Exercise requirements
Substitute "Open" for "Expand" throughout the lines below and write them all out again with nothing else changed, leaving out the pictures.

Dataset excerpts
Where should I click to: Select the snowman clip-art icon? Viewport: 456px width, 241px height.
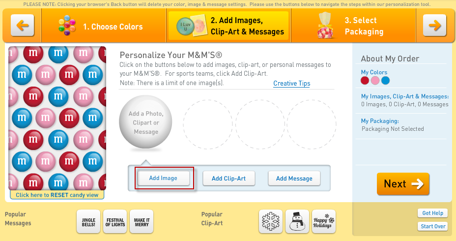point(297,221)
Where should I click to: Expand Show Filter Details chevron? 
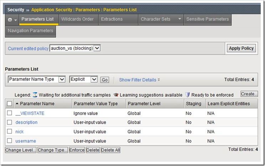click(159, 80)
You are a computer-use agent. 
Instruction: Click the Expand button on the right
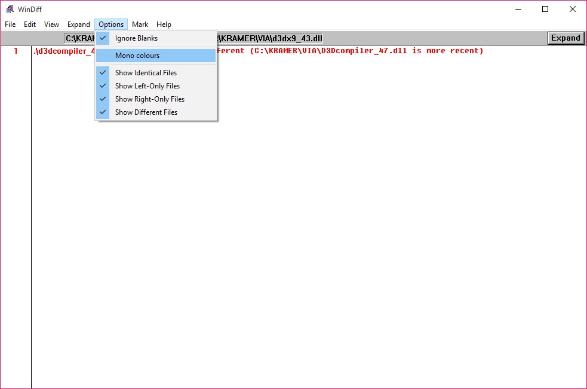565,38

Exercise solution
Where should I click to: Select the snowman clip-art icon? Viewport: 456px width, 241px height.
point(297,221)
Where should I click to: Open Show Filter Details chevron? 
click(159, 80)
You are a computer-use agent. 
Instruction: Click the Open button on the right
565,38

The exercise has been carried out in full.